There are few places where the line between Sports and Politics is more blurred than in the republic of Ireland. At the centre of this is the Gaelic Athletic Association. The association was formed in 1884, roughly the same time as the different sports organisations were being organised in the rest of Britain, (all Ireland being under British rule at the time), with the specific purpose of promoting games of Irish origin. The original intention was to re-establish an ancient sports event, the Tailteann Games and if this had stayed the main focus, Gaelic games would have become singular atheltics events, a cross between the common international athletics meetings and the highland games. However, the focus was soon changed to the two major Irish field sports, Football and Hurling, (Gaelic Rounders is also promoted, this is a sport much closer to the American baseball than the British rounders games you may remember from schooldays). As with sports in Britain, prior to organisation, there were a number of variants of any sport, with the rules changing from institution to institution. By laying down a common set of rules, it became possible for the games to move beyond single communities and for competitions to take place between different counties. Naturally, other areas of progress in the last 19th century also helped this progress – the development of transportation (the railways and better roads) to enable the teams to meet, and the changes to working hours bought about by the industrial revolution.
It is worth noting, considering the directions the organisation took within 30 years of being founded, that one of the GAA’s founding fathers was a capped International at Rugby, and a member of the Royal irish Constabulary, while another became the father of a cabinet member in theBritish government. As the question of Irish identity became one of nationalism and independence, so the GAA quickly became an organisation that not only shunned British sports, but actually legislated against them. The organisation was always unashamedly Catholic in nature, but would never prohibit members of other demoniations or religions from participating.
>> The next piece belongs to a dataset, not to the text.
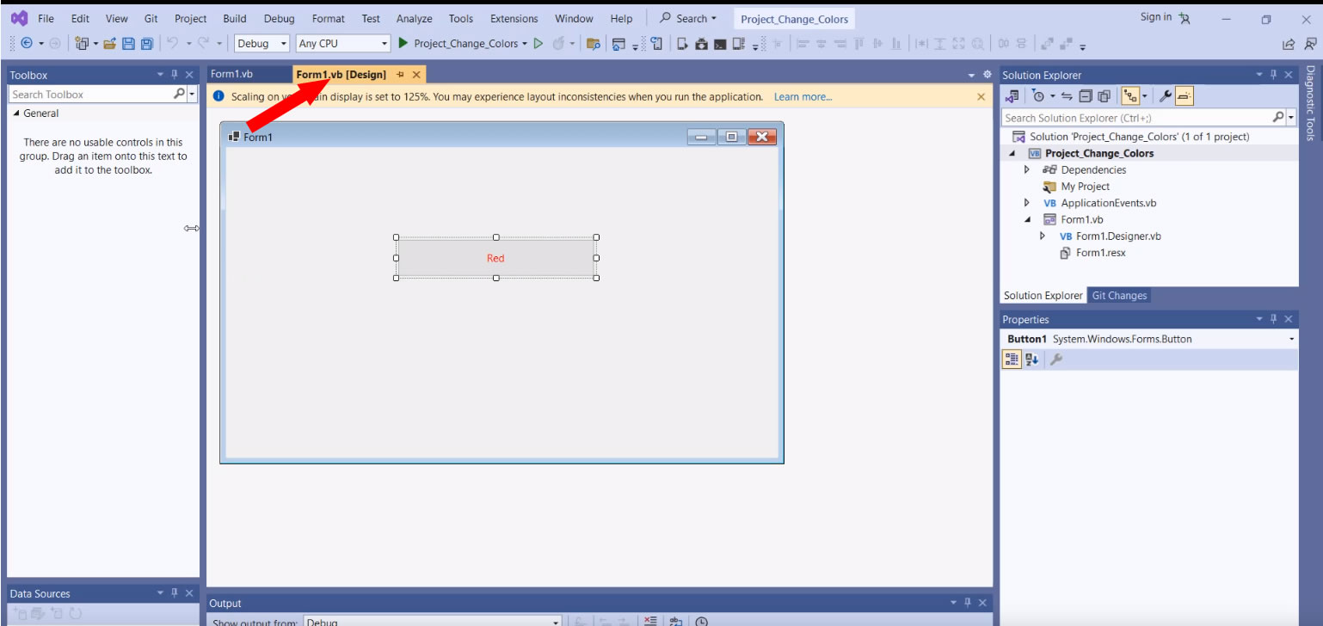1323x626 pixels.
Task: Toggle Categorized view in Properties panel
Action: 1012,360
Most games, anyway were played on Sundays, which has always ruled out the participation of those protestants who took their religion seriously.
As early as 1886, the rules of the GAA banned members of the British military and the British Police forces in Ireland from taking part in Gaelic sports, a ban that was not lifted until 2001 – and then only with much controversy in Ireland. Another rule banned GAA players from particpating in, or even watching other sports (this was lifted in 1971), while the ban on GAA premises being used for non-Gaelic sports lasted much longer. The words non-Gaelic really meant British, as the headquarters of Gaelic sport, Croke Park was used for a Boxing match in 1972 (Mohamed Ali won) and two American football matches in 1996 and 1997.
The worst of all events at the stadium took place on 21st November 1920. On the morning of that day, a series of attacks by members of the Irish Republican movement, killed 14 British Intelligence Officers around the city of Dublin. That afternoon, a football match was taking place at Croke Park between Dublin and Tipperary. Members of the British Army’s Auxiliary division entered the ground and shot indiscriminately into the crowd. Thirteen spectators, and the captain of the Tipperary team, Michael Hogan were killed.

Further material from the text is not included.